On the gas heating effect of helium atmospheric pressure plasma jet

TL;DR

This study investigates the heating mechanisms of helium atmospheric pressure plasma jets, revealing that gas expansion significantly contributes to temperature increases, and demonstrates the ability to produce low-temperature plasma jets.

Contribution

It is the first detailed analysis showing that helium gas expansion, not just plasma discharge, causes heating in atmospheric pressure plasma jets.

Findings

Gas expansion significantly raises gas temperature in helium plasma jets.

Low-temperature plasma jets (<40°C) are achievable at low helium flow rates.

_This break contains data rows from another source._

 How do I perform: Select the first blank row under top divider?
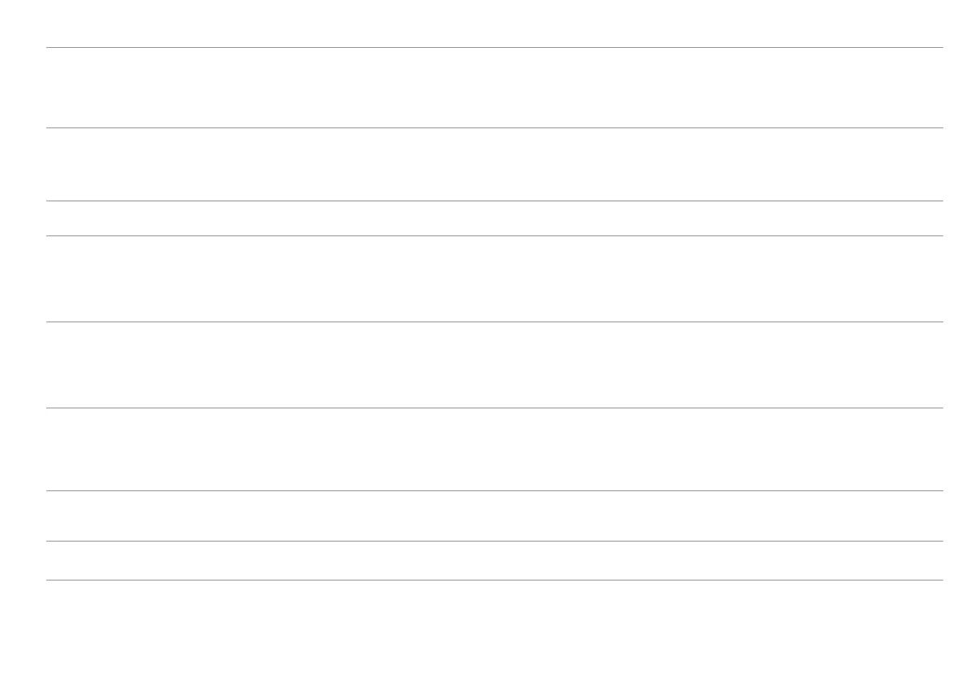pos(494,88)
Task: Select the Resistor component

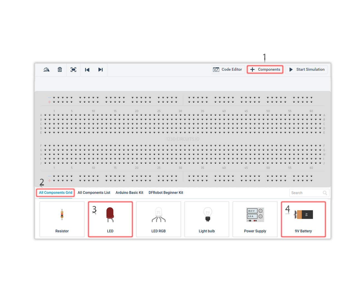Action: 62,219
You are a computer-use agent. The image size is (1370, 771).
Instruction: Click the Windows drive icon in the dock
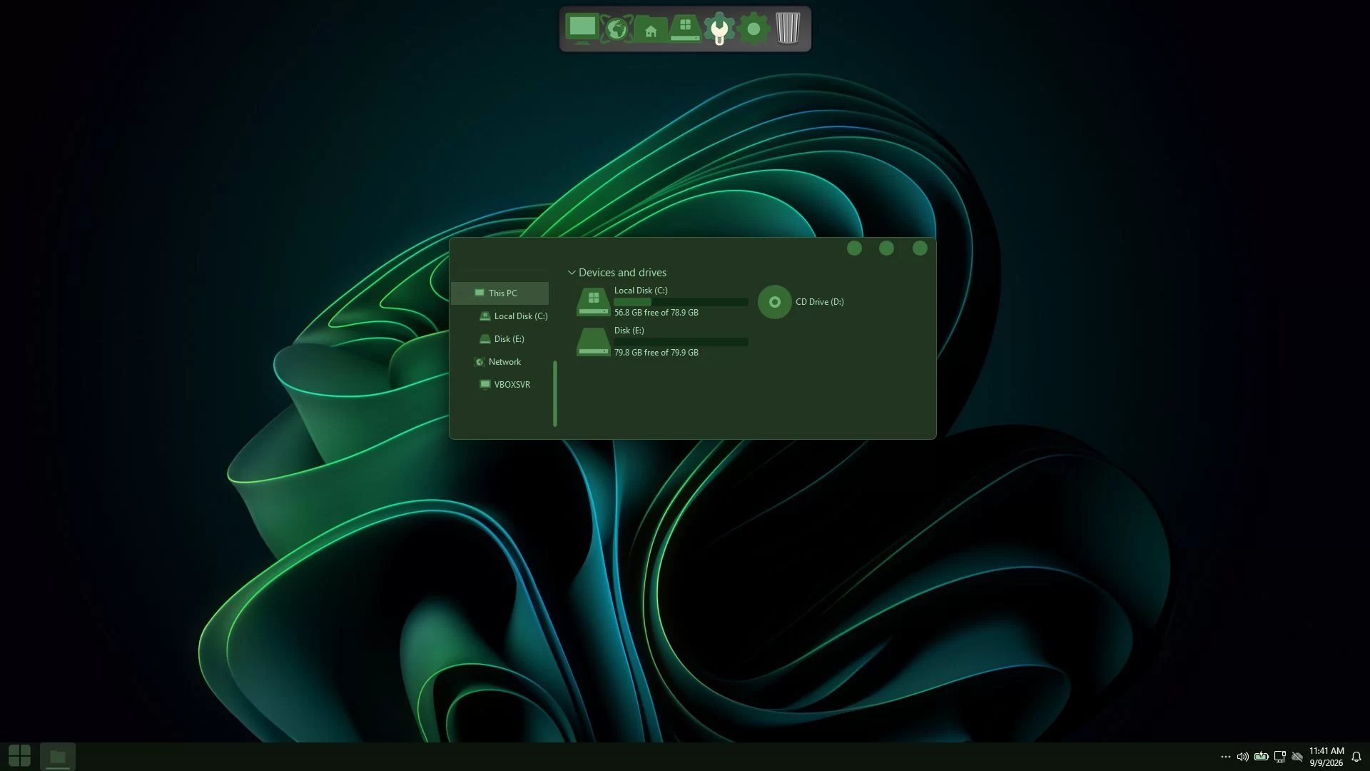pyautogui.click(x=685, y=29)
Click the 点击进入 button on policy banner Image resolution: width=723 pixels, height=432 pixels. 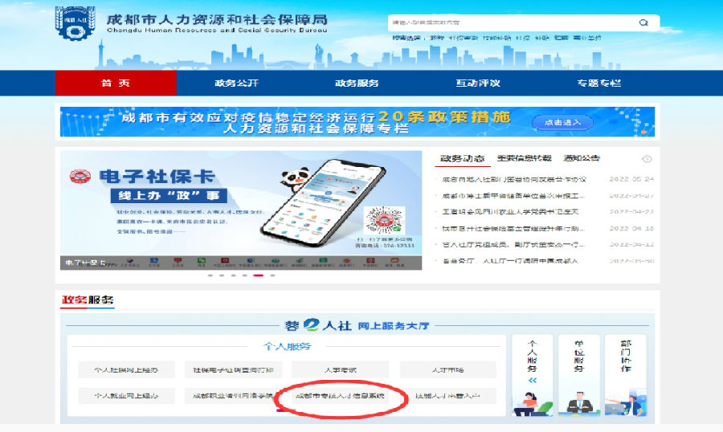tap(562, 122)
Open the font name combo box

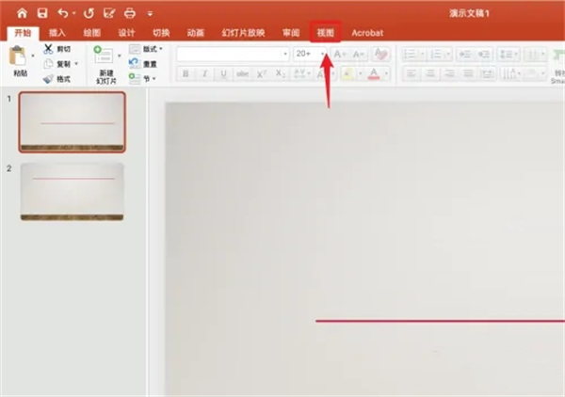(233, 55)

Temperature increases with distance from the outlet, especially at low flow rates.

Abstract

Plasma medicine is an emerging research field which has been driven by the development of plasma sources suitable to generate low temperature plasmas. In many cases, such devices can operate without a gas flow, producing a plasma discharge from the ambient air. However, the most common case is the use of a working gas at a given flow rate to produce a plasma jet. Helium (He) is one of the gases commonly used as the carrier gas to generate cold atmospheric pressure plasma jets (CAPPJs) due mainly to the easiness to ignite a gas discharge with it. However, in this work it was observed that most of the heating of a He CAPPJ can come just from the expansion of the He gas. This was found through measurements of gas temperature ($T_{gas}$), using fiber optic temperature (FOT) sensors, and thermal output, using both FOT and infrared imaging with the He flow impinging on a copper (Cu) plate. Such findings were achieved through comparisons of $T_{gas}$ and the temperature on the Cu ($T_{Cu}$) plate in the conditions with and without discharge ignition, as well as comparing $T_{gas}$ in the free gas/jet mode with and without discharge ignition. It was verified that the $T_{gas}$ values increased as the distance from the gas outlet was enlarged, especially at low He flow rates, even without discharge ignition. Despite the temperature increase with distance, it is possible to produce plasma jets with temperatures lower than 40 $^\circ$C at low He flow rates.